Après le festival Open Mic Festival, j’ai dû fuir au Sénégal avec un autre cofondateur de notre mouvement, Raffie Diab, pour éviter d’être arrêté par les agents des services de renseignement. Cette volonté de nous arrêter a lancé un avertissement aux autres membres et au public, ce qui a d’abord entravé l’action de notre groupe. Nos membres devaient opérer dans la clandestinité et distribuer des t-shirts sans être détectés par les forces de sécurité.
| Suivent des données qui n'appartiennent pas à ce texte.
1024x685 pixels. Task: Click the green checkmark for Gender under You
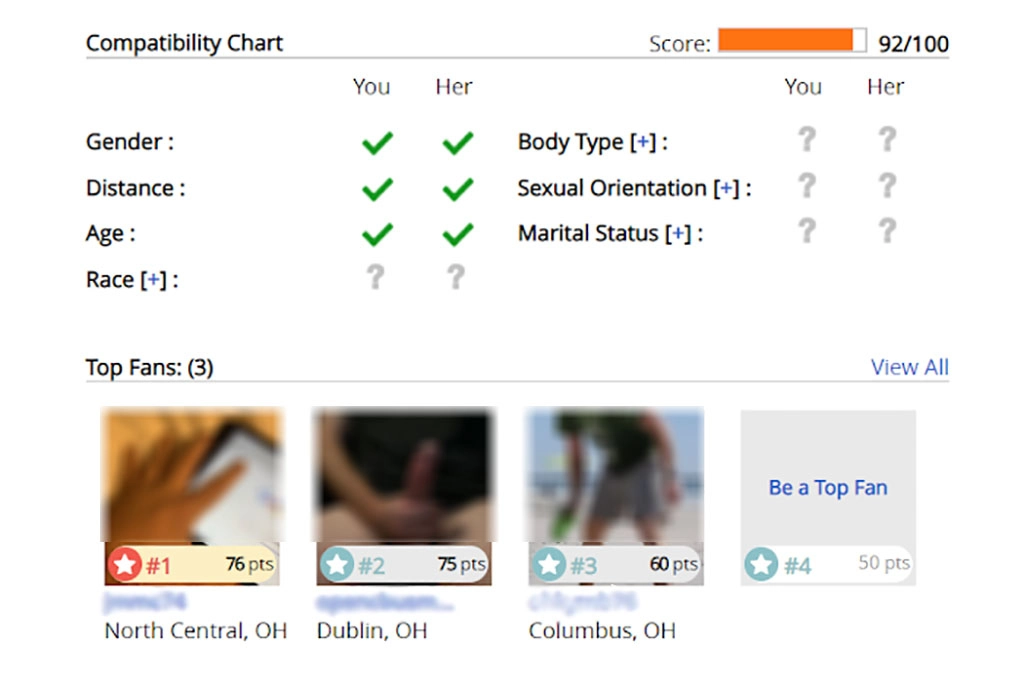tap(377, 142)
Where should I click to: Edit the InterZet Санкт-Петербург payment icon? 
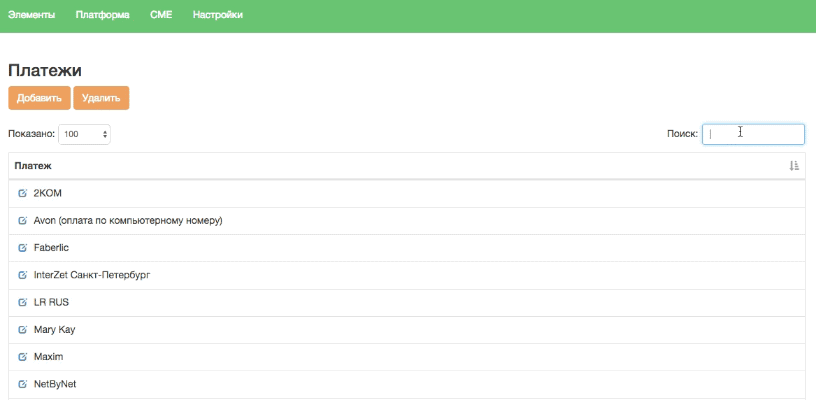tap(23, 274)
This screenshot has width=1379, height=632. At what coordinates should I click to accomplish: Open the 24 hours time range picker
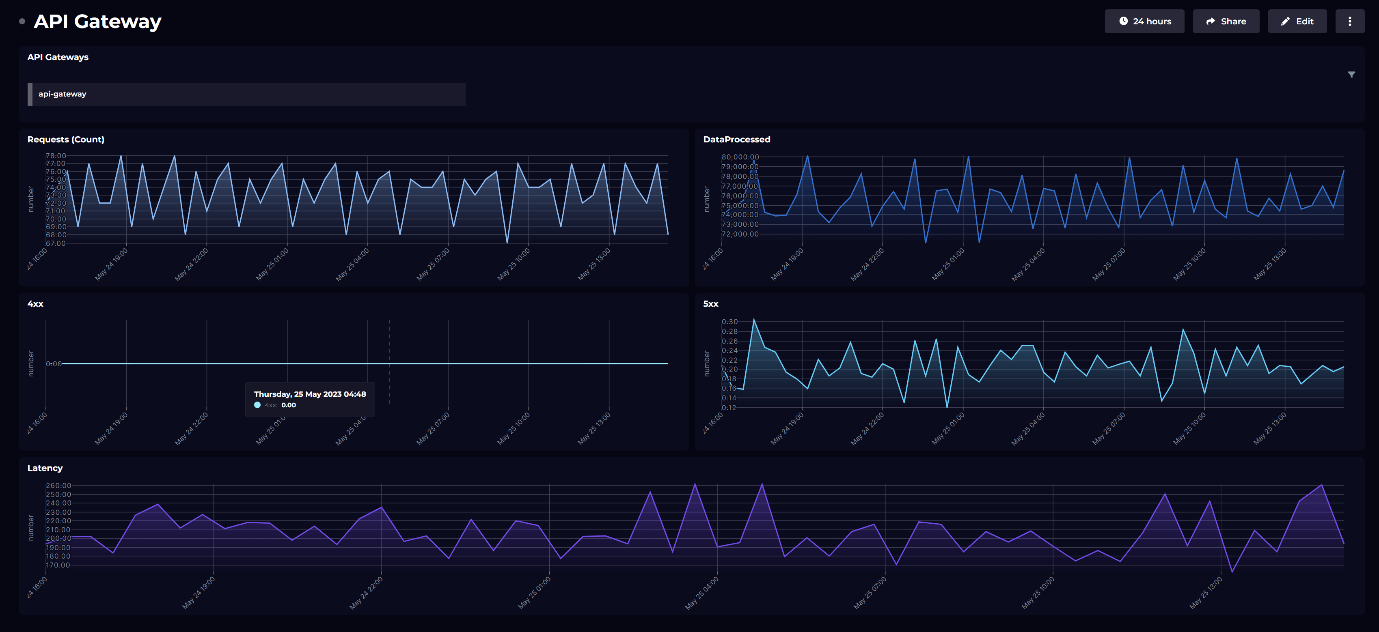(x=1144, y=20)
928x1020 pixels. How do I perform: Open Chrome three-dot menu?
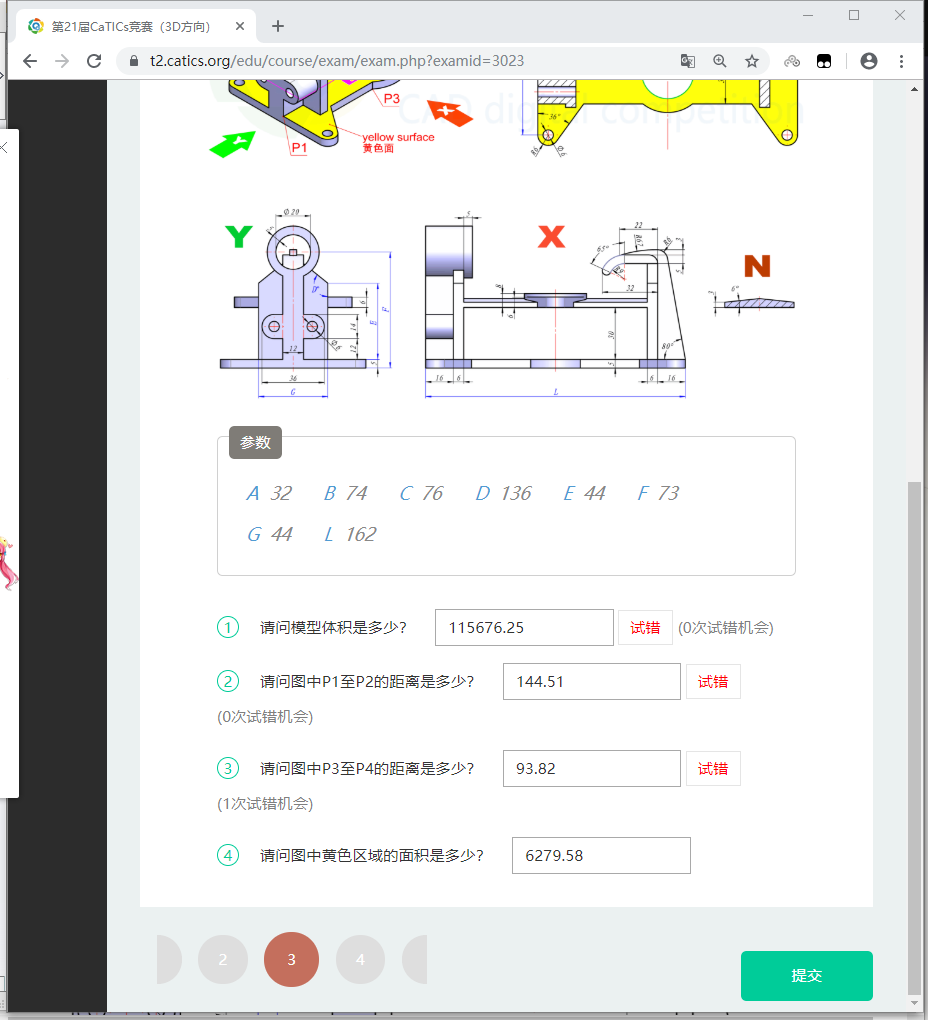[x=902, y=61]
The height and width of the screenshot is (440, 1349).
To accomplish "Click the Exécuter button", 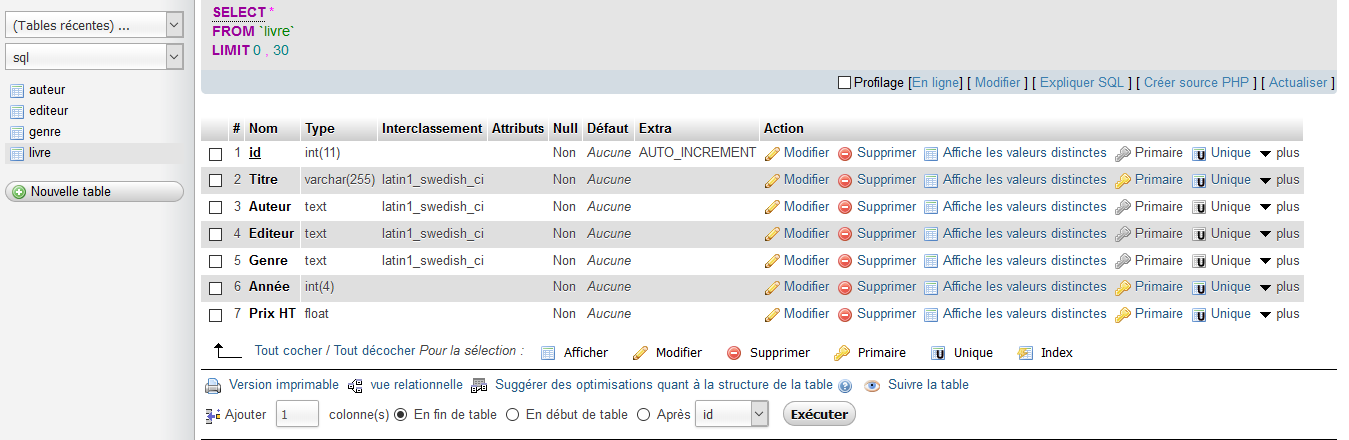I will (x=819, y=414).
Entretemps, j’ai poursuivi, avec Raffie, notre action militante à Dakar en travaillant en ligne.
Aujourd’hui, la Gambie est une démocratie et les citoyens, y compris une multitude d’organisations de la société civile, n’ont plus peur de dire ses quatre vérités au pouvoir. Notre démocratie naissante fait maintenant face au défi de gérer d’un côté les attentes d’une population essentiellement jeune qui apprend à vivre avec ses nouveaux droits et de l’autre un gouvernement novice et sa mission de maintien de l’ordre dans un cadre démocratique.
Cette expérience montre qu’un groupe déterminé, uni et engagé de jeunes gens peut être source d’inspiration et de leadership en temps de crise politique. Une des principales raisons du succès de notre mouvement repose sur le fait de disposer d’une équipe engagée et professionnelle dotée d’une approche tactique et altruiste. En effet, choisir la bonne équipe pour coordonner un mouvement est vital. Pour avoir un impact, la passion ne suffit pas.
Nombreux sont ceux pour qui les t-shirts ou le hashtag symbolisent notre mouvement alors que pour d’autres, ce sont les emblématiques panneaux d’affichage. #GambiaHasDecided a permis de mieux faire entendre la voix des Gambiens pendant l’impasse politique et a aidé à restaurer notre démocratie. Le succès de ce mouvement a laissé une trace indélébile dans l’histoire politique de la Gambie et a engendré une culture du militantisme parmi les jeunes qui sont vraiment à l’avant-garde de ce mouvement.